(RECORDED DATA begins)
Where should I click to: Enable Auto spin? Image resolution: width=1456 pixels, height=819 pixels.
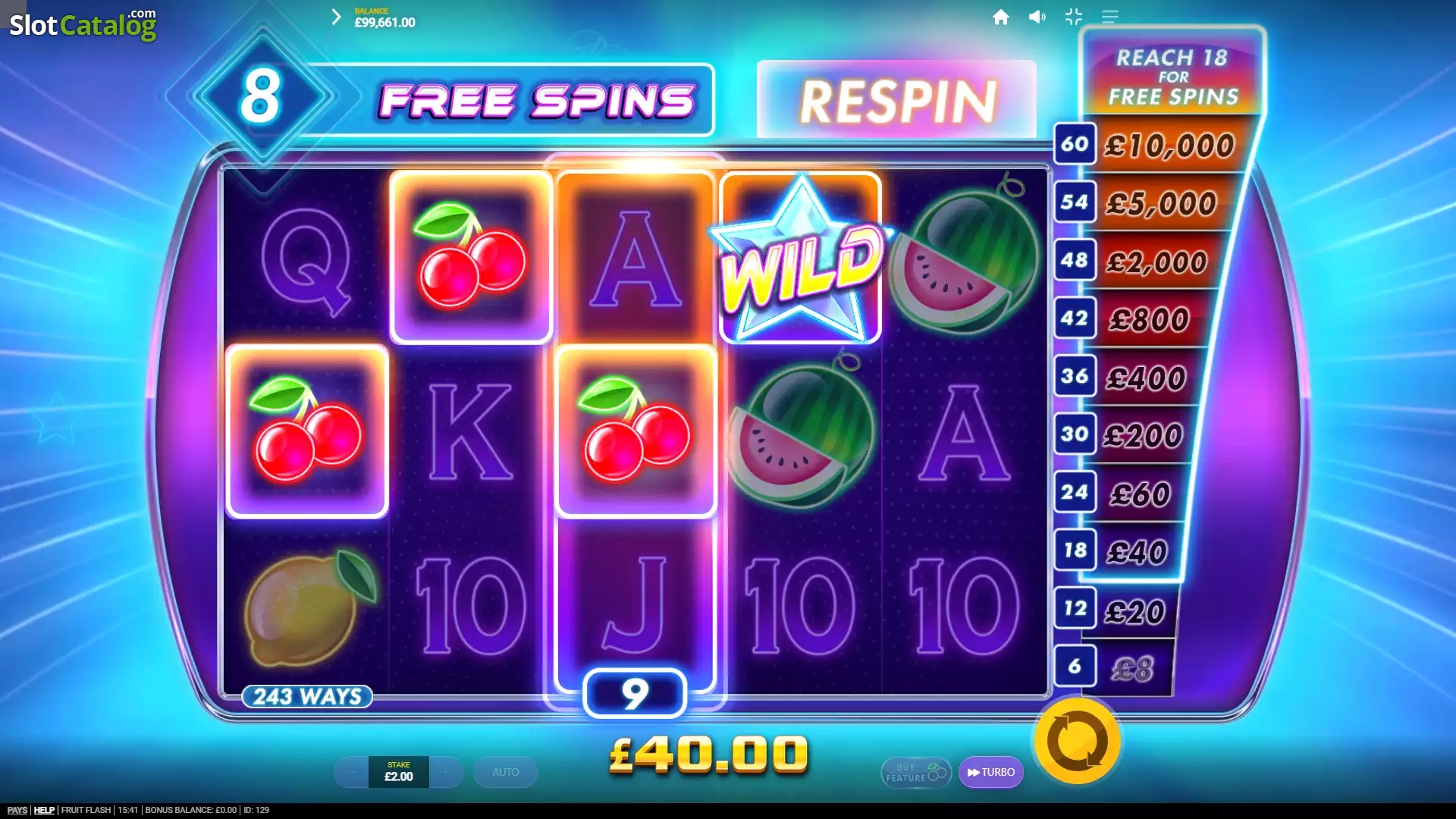[x=506, y=772]
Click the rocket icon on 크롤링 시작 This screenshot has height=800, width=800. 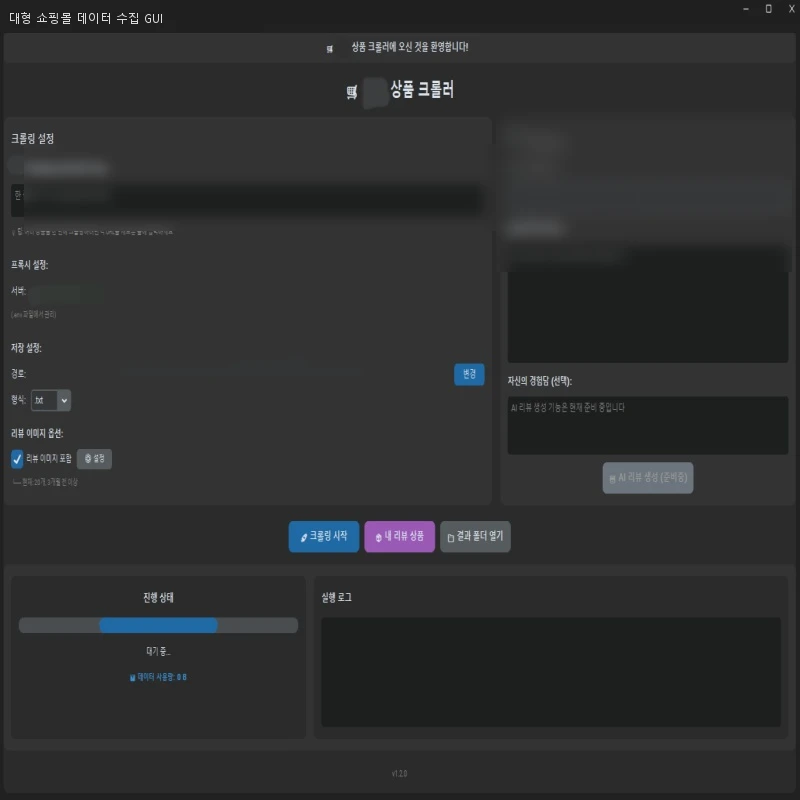304,537
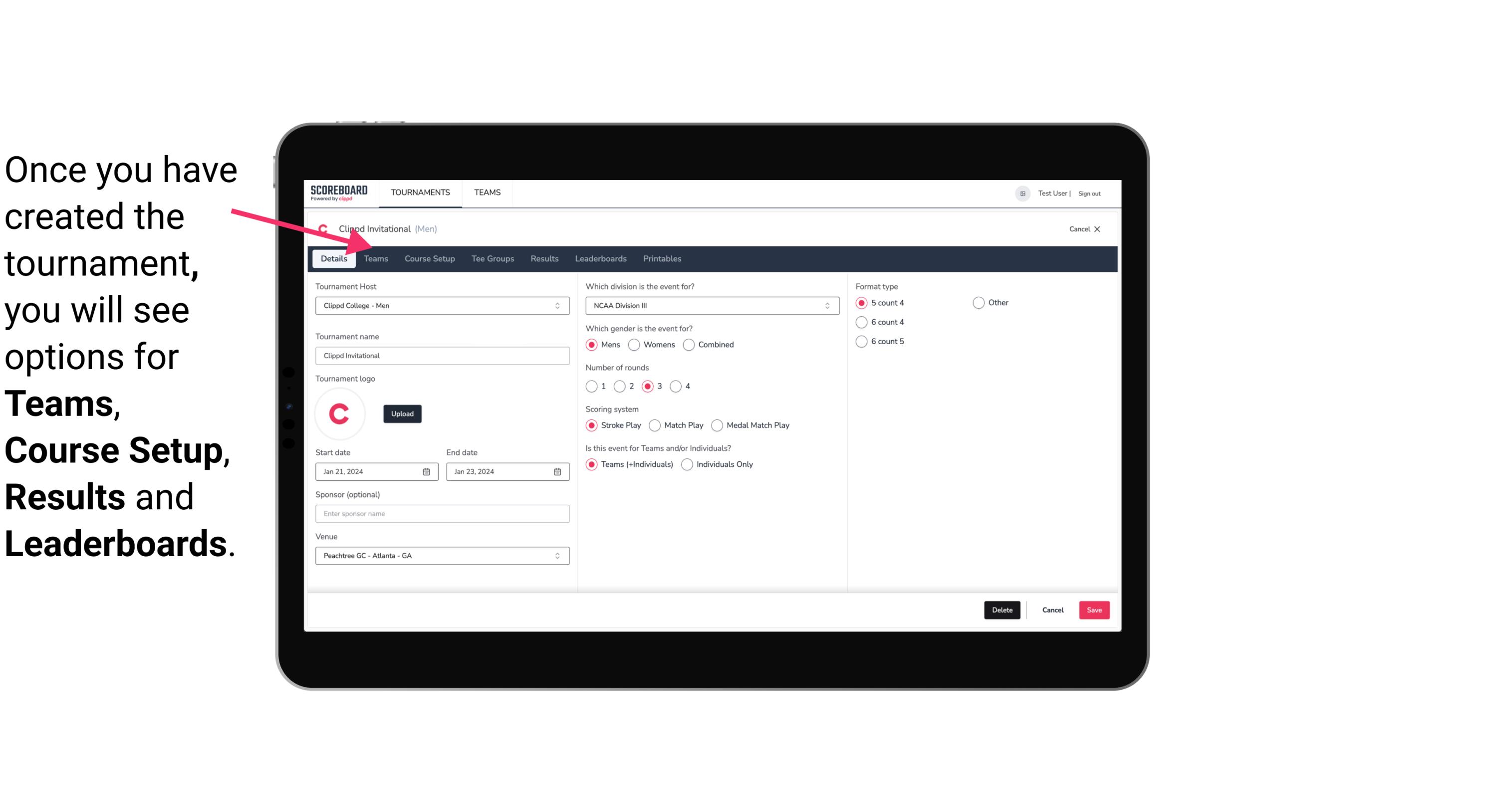Select 4 rounds radio button
1510x812 pixels.
click(676, 386)
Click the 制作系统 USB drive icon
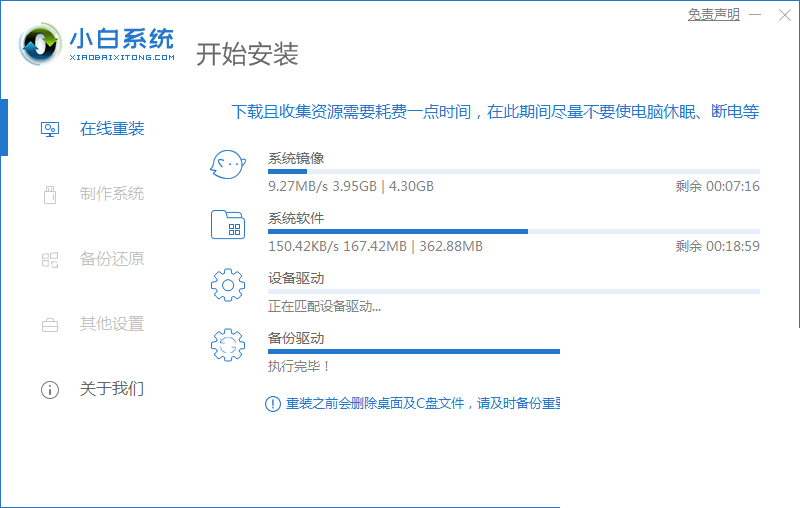The width and height of the screenshot is (800, 508). click(x=50, y=194)
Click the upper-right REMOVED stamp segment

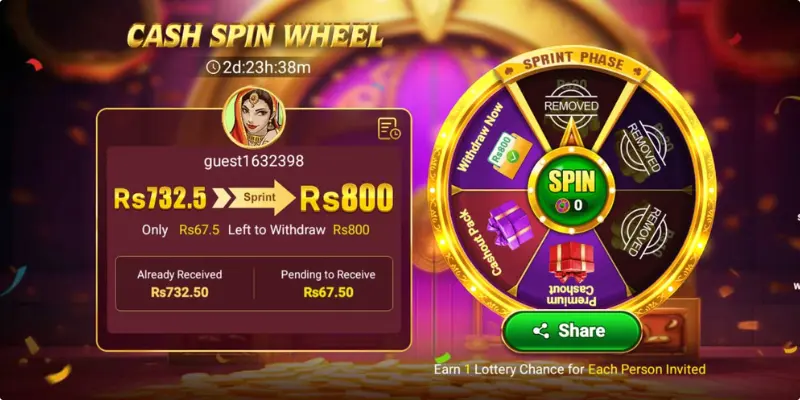click(x=642, y=147)
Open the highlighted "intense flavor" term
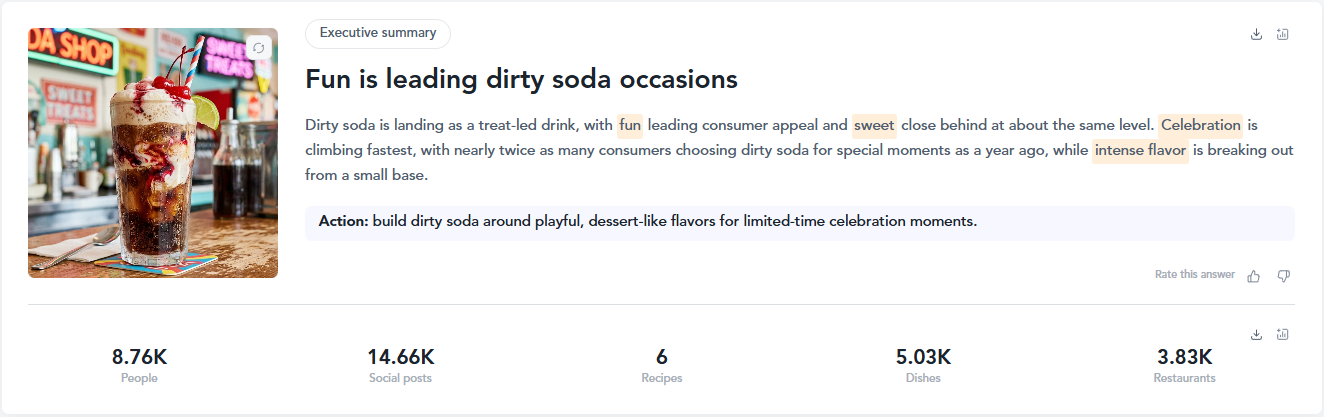1324x417 pixels. pos(1140,151)
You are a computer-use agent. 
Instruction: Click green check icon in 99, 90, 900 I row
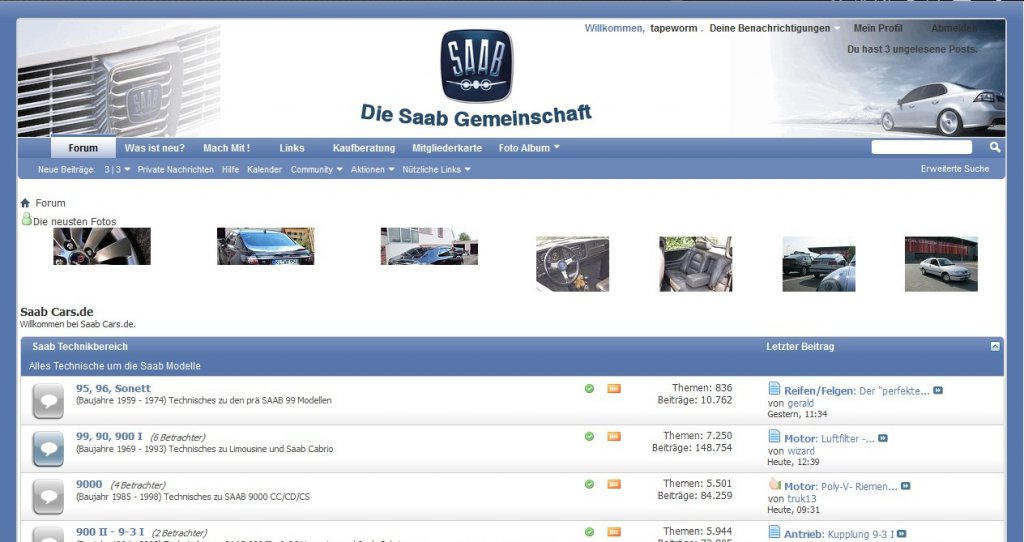(x=589, y=436)
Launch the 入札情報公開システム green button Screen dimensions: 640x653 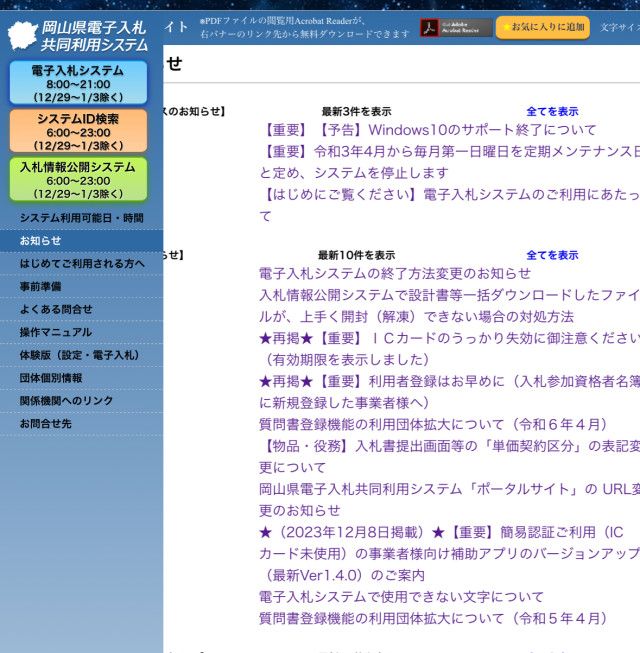click(x=78, y=180)

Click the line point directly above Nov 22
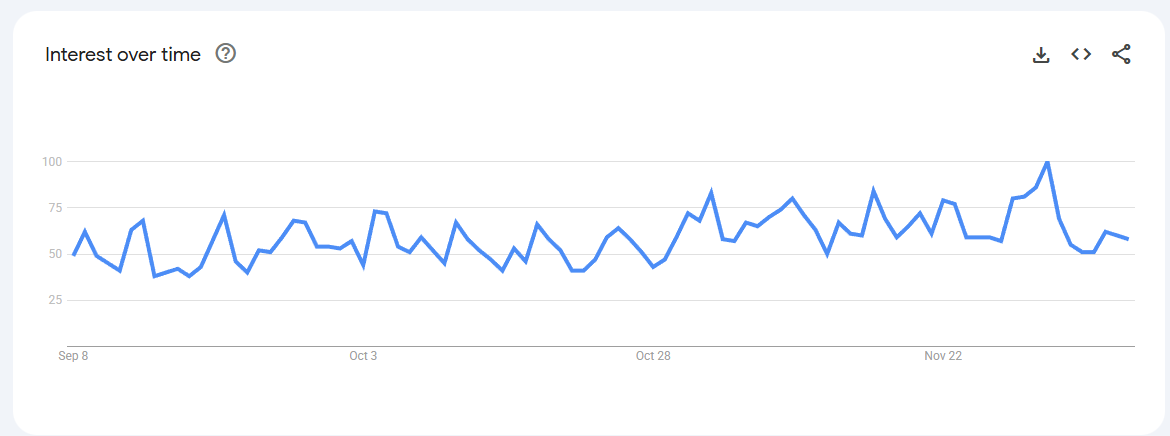943,200
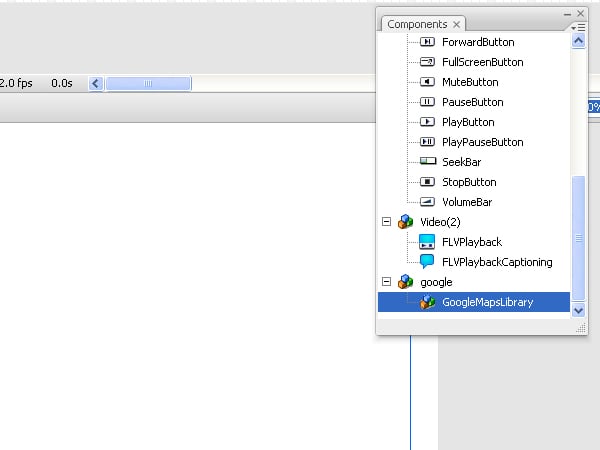
Task: Collapse the Video(2) folder
Action: 386,222
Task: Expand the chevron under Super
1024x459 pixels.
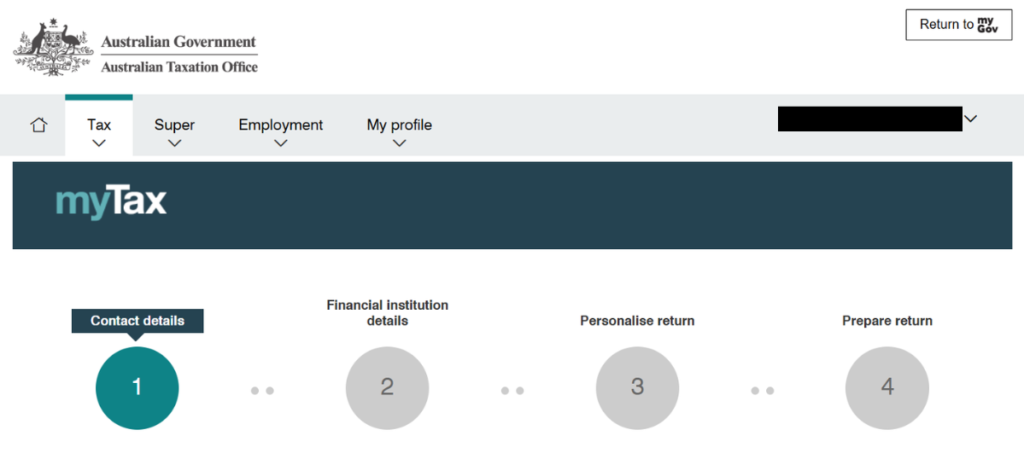Action: [174, 143]
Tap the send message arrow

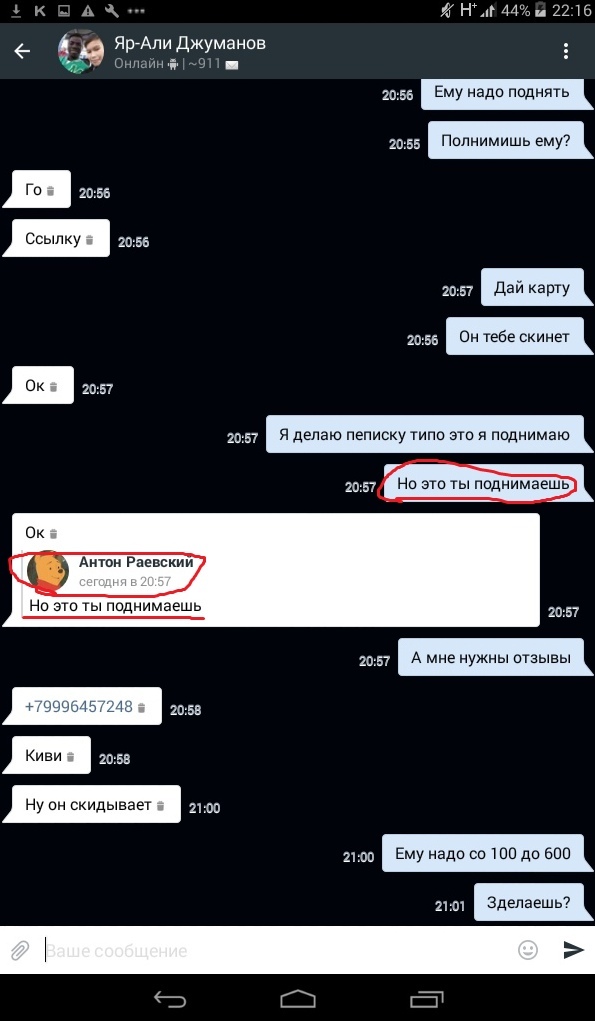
(RECORDED DATA ends)
Pictures do not belong in the answer. Return the lines above starting at the one with "Click the 制作系统 USB drive icon" and ending at the one with "You are a computer-use agent.", both kept, exactly.

Click the 制作系统 USB drive icon
The width and height of the screenshot is (800, 508). click(x=50, y=194)
Click the upper-right REMOVED stamp segment

click(x=642, y=147)
Open the highlighted "intense flavor" term
1324x417 pixels. pos(1140,151)
You are a computer-use agent. 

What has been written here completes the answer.